# Description of the task:
Continue the passage on British Columbia's physical geography, picking up after its final sentence about the islands off the southwest coast.

# Exercise passage:
Physical Three major mountain chains form British Columbia's backbone. In the east, the Canadian Rocky Mountains run south-southeast to north-northwest along the Alberta border and then across the northeast of the province. In the southeast they include the Columbia Mountains, a subgrouping incorporating the Monashees, Selkirks, and Purcells. The headwaters of major rivers, including the Columbia, Fraser, Peace, and Kootenay, flow through the Rocky Mountain and other trenches between the Rockies' high ridges, which include Mount Robson (3,954 m/12,972 ft), the highest peak in the Canadian Rockies.

Paralleling the Rockies in the west, the Coast Mountains are a northern extension of the system that includes the Cascades and the Sierra Nevada. They stand above (east of) the Pacific coast, and reach 3,994 m/13,104 ft at Mount Waddington.

To their west are the discontinuous Coast Ranges, represented in British Columbia by Vancouver Island (where the Golden Hinde peak rises to 2,200 m/7,219 ft), the Queen Charlotte Islands, and, in the far northwestern corner where the province meets the Yukon Territory and Alaska, the Saint Elias Mountains, including Mount Fairweather (4,663 m/15,300 ft; the highest peak in the province).

Between these three mountain chains lie two lower areas that are the population centres of the province. In the west, in the trough between the Coast Mountains and Coast Ranges, is a narrow coastal zone (the ‘Lower Mainland’), in which Vancouver and other cities developed. Much of this trough is water surface, including the Strait of Georgia and Hecate Strait; the Inside Passage runs through it. In British Columbia's interior, east of the Coast Mountains, is an expanse of plateaus and lower ranges that form part of the Intermontane Region. Here, major rivers provide hydroelectric power for industry and irrigation for fruit-growing and other agriculture. Kelowna, Kamloops, and Prince George are the major cities of the interior. Among British Columbia's rivers are the upper Columbia, which loops through the southeast, and the Fraser, which rises near the Alberta border and flows southwest across the province to a large delta in the Vancouver area. (Late 18th-century travellers' hopes that the Fraser might provide a route from the interior to the Pacific Ocean were not realized, as the river is far too rough for commercial navigation; however, the mistaken belief that the Fraser was the Columbia River did spur early exploration.) Further north, the Finlay and the Parsnip rivers meet on the east of the Continental Divide to form the Peace River, which then flows east from the Rockies into northern Alberta; the junction now occurs within Williston Lake, an artificial reservoir formed by the huge W A C Bennett Dam. To the north of the Peace River, in British Columbia's northeastern corner, is a region of High Plains sloping north to wetlands in the Arctic Ocean (Mackenzie River) watershed.

In the southwest, on the Pacific Ocean, the province has thousands of islands; the largest of these, Vancouver Island, dips below the 49th Parallel, and is separated from Washington State's Olympic Peninsula by the Juan de Fuca Strait.

# Supplied material:
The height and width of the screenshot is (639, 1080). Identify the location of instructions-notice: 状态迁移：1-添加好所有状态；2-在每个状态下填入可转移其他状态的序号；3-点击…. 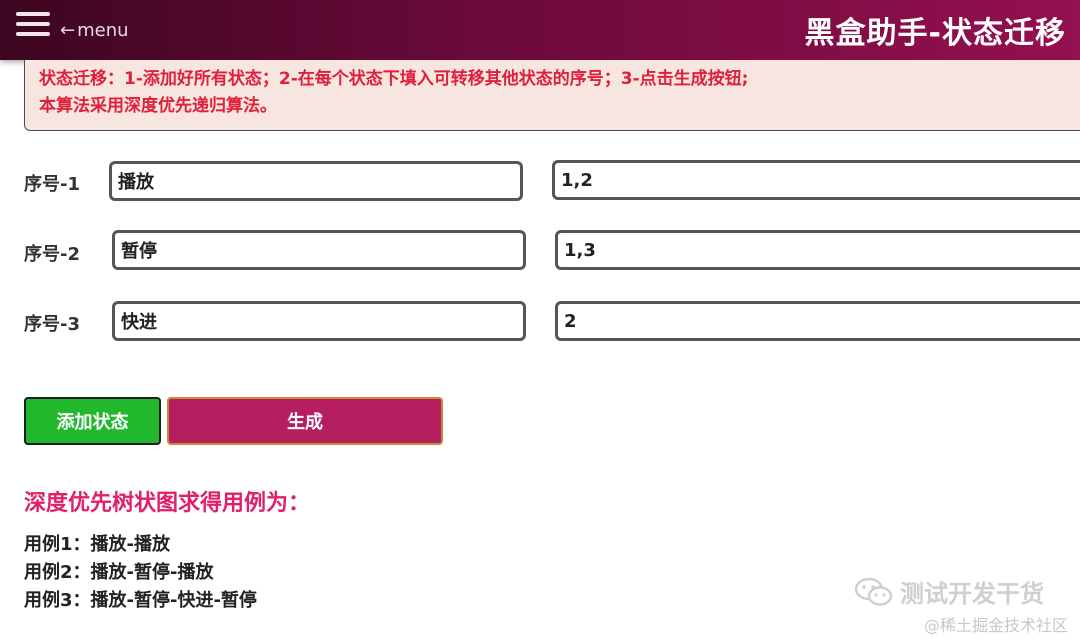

# Response for this exercise:
Economic activities Mining is an important industry in British Columbia. Copper, gold, lead, zinc, silver, tungsten, and other metals are extracted chiefly in the Columbia Mountains in the southeast and along the Coast Mountains chain. Trail and Kimberley in the south are important refining and smelting centres. Kitimat, southeast of Prince Rupert, also developed as a centre for smelting, but did so by using its port and nearby hydroelectric power to import and process bauxite from the Caribbean into aluminium.

Lumbering remains important throughout the province, and many local manufactures are wood-based. Vancouver and Victoria have important fishing fleets, and salmon are caught in several rivers, although rights to the catch are often disputed between First Nations and other fishers. Vancouver has grown into a bustling commercial, financial, educational, and cultural metropolis, while Victoria's life revolves around government and tourism.

Transport and tourism British Columbia's spectacular mountain and coastal scenery is a major tourist attraction, and there are 675 parks and protected areas. These include Tatshenshini-Alsek, Carmnanah-Walbran, Churn Creek, Kitlope, Khutzeymateen, Stein Valley, Ts'il-os, and Clayoquot Biosphere. The Queen Charlotte Islands and Vancouver Island are also popular destinations for visitors. Skiing is popular at Whistler and other winter sports resorts. At Barkerville and elsewhere in the Cariboo district there are heritage sites devoted to the gold rush of 1858.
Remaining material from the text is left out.